Gayvin McMullen crouches beside the tangled tomato vines sprouting from his garden at the Wesley Street supportive housing complex. The stems are so heavy with tomatoes, the yield will last him all year long, he says with a grin.
“The trick is to dry them out real bad so they are just hurtin’ and then you give them water and they go like crazy,” he said. “It is tough love all the way, baby.”
McMullen has been part of an effort to transform empty concrete tiers at the Wesley street complex into new communal gardens, giving residents a chance to flex their green thumbs. The project was pitched to tenants in the spring as an opportunity for them to grow their own food and be a part of something positive. Now, gardens overflow with zucchini, tomatoes and squash. Gardeners are learning to can and cook, and bowls are heaped with produce weekly to share among other residents.
There is a lot of pride, said McMullen, who has lived in the $6-million complex since it opened in February.
The residents were hard-to-house homeless or at-risk of homelessness before they moved into supportive housing.

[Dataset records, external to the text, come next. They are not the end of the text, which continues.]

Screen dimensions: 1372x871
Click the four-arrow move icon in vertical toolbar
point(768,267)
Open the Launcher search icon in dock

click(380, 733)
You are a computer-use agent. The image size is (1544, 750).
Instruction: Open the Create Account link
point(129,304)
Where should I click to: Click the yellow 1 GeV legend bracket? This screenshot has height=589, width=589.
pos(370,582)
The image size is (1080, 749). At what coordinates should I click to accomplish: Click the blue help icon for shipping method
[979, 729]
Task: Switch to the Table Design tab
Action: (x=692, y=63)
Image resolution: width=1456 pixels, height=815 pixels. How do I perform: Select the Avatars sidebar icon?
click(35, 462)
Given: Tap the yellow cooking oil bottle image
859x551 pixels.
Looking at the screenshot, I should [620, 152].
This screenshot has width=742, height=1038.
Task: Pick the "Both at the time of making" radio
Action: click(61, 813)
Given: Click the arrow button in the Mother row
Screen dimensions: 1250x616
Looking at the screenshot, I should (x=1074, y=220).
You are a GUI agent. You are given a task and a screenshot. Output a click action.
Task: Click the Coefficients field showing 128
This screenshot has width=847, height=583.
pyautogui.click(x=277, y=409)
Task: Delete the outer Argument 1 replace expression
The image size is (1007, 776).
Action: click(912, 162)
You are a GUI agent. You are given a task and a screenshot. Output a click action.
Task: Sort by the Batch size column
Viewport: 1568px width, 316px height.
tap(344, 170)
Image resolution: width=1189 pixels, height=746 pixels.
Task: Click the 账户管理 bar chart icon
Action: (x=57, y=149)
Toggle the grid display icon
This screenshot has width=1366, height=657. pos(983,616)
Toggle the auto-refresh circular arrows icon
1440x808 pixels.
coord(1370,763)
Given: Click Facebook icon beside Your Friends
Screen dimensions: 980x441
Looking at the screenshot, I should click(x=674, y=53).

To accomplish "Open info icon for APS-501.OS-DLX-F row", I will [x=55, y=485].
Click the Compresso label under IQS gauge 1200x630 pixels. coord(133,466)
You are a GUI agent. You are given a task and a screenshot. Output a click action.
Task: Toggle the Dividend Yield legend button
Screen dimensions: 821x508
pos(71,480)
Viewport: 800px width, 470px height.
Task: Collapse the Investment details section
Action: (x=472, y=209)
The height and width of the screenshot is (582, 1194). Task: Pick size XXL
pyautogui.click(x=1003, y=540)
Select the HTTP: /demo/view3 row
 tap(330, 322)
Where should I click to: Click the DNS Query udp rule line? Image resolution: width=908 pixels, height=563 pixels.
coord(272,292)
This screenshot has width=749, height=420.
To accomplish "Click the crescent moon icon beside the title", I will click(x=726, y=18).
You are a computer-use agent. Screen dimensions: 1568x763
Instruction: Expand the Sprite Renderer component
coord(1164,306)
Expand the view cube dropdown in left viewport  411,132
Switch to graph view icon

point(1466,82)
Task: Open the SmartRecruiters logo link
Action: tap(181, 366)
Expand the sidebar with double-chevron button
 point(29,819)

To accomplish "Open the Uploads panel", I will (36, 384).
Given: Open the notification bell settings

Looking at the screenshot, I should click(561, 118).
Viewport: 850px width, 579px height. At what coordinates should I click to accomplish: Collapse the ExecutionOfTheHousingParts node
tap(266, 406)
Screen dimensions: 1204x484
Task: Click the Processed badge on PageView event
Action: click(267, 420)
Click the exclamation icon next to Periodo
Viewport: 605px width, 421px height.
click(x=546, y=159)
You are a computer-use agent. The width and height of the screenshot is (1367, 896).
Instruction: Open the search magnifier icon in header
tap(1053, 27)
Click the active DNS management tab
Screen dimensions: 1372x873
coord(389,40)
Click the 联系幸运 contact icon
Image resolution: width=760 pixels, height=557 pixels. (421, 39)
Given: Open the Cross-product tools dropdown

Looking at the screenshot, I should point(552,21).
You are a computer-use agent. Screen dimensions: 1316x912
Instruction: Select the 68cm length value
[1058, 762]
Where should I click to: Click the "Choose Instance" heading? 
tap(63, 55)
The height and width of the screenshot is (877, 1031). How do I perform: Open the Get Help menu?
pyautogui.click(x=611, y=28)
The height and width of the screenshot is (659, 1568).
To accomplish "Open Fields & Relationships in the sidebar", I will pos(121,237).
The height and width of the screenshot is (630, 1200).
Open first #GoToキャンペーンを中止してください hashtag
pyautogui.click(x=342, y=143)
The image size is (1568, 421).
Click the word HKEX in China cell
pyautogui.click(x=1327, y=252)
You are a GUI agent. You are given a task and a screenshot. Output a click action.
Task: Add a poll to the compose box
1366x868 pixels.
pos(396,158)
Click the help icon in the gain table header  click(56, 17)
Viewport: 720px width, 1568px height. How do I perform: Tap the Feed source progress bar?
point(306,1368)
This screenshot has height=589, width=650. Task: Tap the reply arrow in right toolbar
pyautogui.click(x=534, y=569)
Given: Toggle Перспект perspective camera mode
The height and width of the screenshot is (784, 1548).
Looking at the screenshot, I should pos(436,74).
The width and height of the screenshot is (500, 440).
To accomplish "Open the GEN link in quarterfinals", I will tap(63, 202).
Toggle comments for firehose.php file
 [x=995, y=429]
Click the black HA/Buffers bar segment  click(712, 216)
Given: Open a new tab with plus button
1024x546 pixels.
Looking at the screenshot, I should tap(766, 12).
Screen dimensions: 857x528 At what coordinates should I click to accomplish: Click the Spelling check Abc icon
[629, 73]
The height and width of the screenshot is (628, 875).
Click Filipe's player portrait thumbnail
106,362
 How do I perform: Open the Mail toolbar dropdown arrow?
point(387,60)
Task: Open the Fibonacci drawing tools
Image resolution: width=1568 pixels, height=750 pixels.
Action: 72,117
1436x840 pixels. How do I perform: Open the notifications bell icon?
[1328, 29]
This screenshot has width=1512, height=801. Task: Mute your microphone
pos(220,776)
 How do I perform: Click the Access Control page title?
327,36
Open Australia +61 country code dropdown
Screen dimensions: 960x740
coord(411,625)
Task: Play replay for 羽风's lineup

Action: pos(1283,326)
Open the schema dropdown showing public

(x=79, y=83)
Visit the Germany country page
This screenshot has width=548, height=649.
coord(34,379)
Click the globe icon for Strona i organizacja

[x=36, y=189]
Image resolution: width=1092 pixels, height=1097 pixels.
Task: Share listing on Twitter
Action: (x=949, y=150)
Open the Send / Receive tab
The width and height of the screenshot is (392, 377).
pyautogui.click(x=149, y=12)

Some people had not tended a garden in years because they were focused on surviving on the streets and for some, the opportunity has proven they are not as stupid or without skills like they were once made to feel, he said.
“Just take a look at what we have lined up,” he said, pointing toward the produce outside. “People looked at you before like you were a bum that couldn’t do anything. You can’t tell us that now. We are growing our own food.”
The benefits of the communal gardens haven’t gone unnoticed by the city’s other budding supportive housing projects, which aim to follow suit when they break ground over the next 12 months.
Project coordinators say food security has become a key issue for communities and gardens have become an important way for people on low-income to access healthy food and stretch their budgets.
The success of gardens is also in the hands of tenants, fostering independence and a sense of accomplishment, they say.
Karyn French, executive director for Pacifica Housing, said gardens have been incorporated into their Victoria-based complexes over the past five years and she has seen first-hand the joy residents have when they are able to grow and share food.
Gardens will be an important part of the Uplands supportive housing complex, which is expected to get underway this September, she said.
Supportive housing on Dufferin Crescent – one of last remaining builds in a plan to house the city’s homeless – is still in the design stages but will also have plots.
“It can be expensive to eat healthy…so this is providing people with opportunity [to eat well] and the therapeutic value of connecting with the soil,” French said.
Support workers at the Wesley street supportive housing are now looking at new ways to build on the garden project, with plans for learning workshops and a new memorial area.